● **RECORDS FOR THIS TASK**
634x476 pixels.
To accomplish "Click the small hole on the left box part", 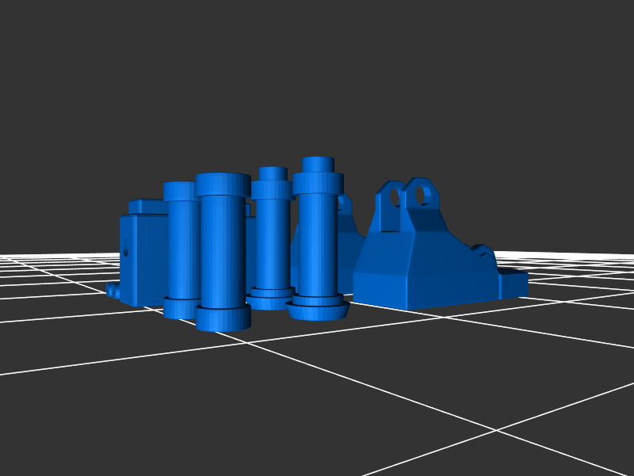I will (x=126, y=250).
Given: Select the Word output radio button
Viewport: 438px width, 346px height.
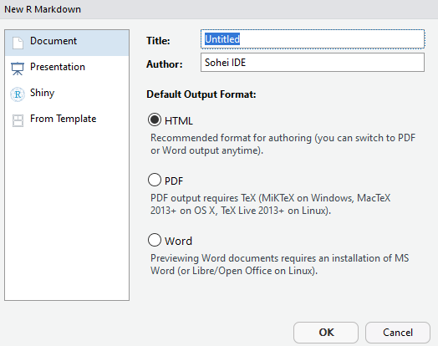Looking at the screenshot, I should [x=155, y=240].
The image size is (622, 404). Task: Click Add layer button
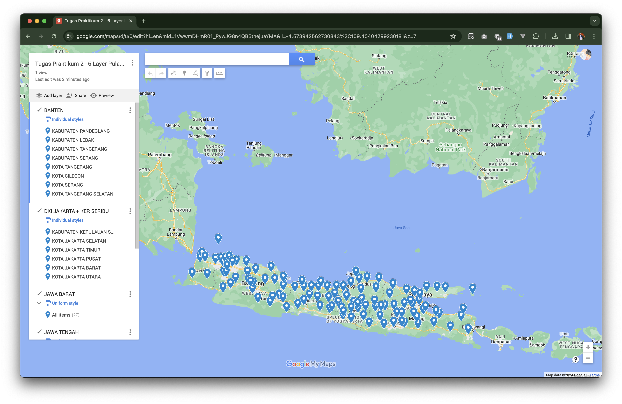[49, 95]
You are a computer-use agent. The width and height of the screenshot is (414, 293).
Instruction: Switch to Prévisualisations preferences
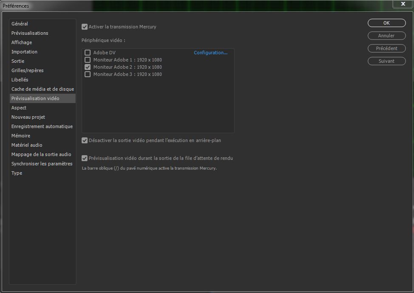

--

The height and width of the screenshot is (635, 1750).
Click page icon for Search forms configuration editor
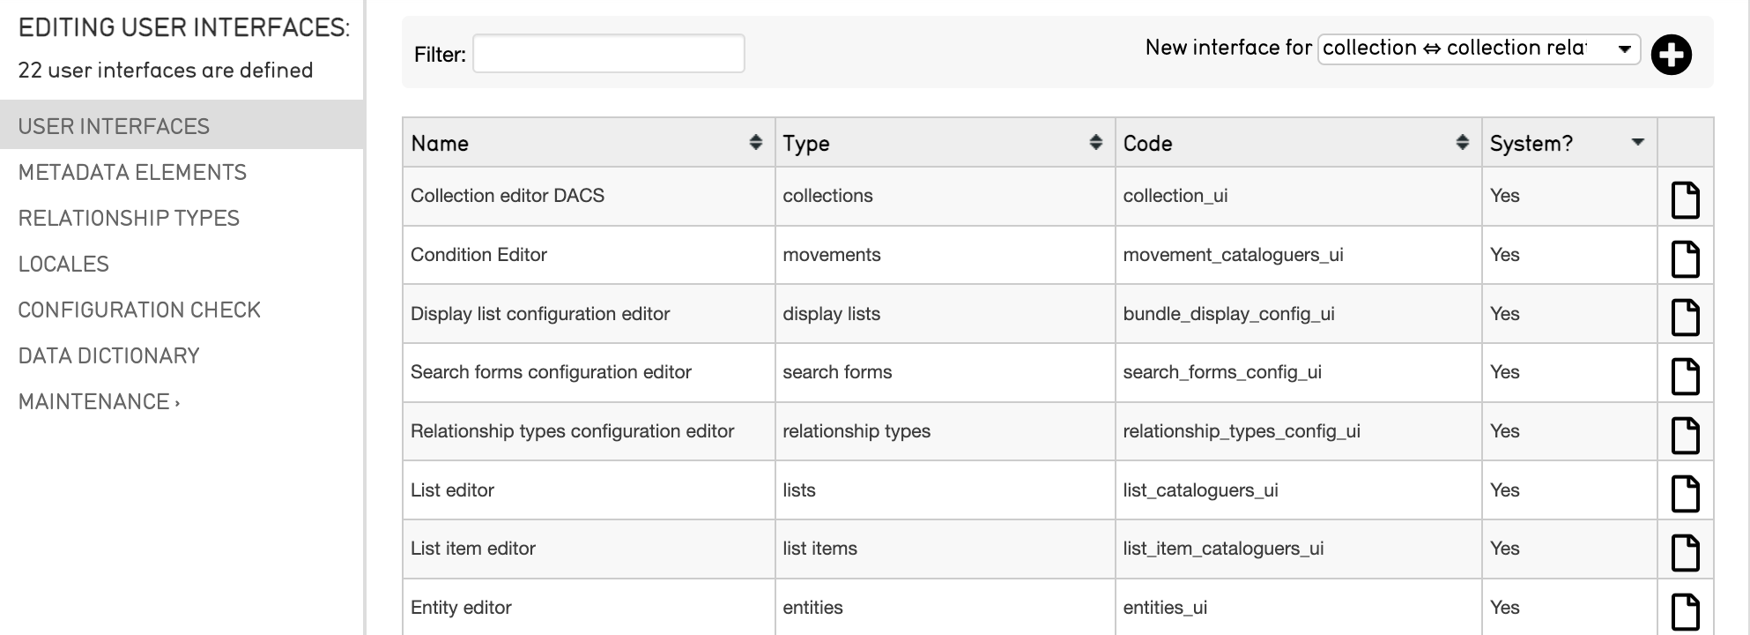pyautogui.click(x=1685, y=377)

● **YOUR GOAL**
Although pictures appear among the records above, write out exactly only the lines from the one that has "Viewport: 438px width, 346px height." through the one that has "You are a computer-use", and leave the pictures out.

● **RESULT FOR THIS TASK**
Viewport: 438px width, 346px height.
Looking at the screenshot, I should [x=155, y=240].
The image size is (622, 404). Task: Click Add layer button
[49, 95]
You are a computer-use agent. The width and height of the screenshot is (414, 293).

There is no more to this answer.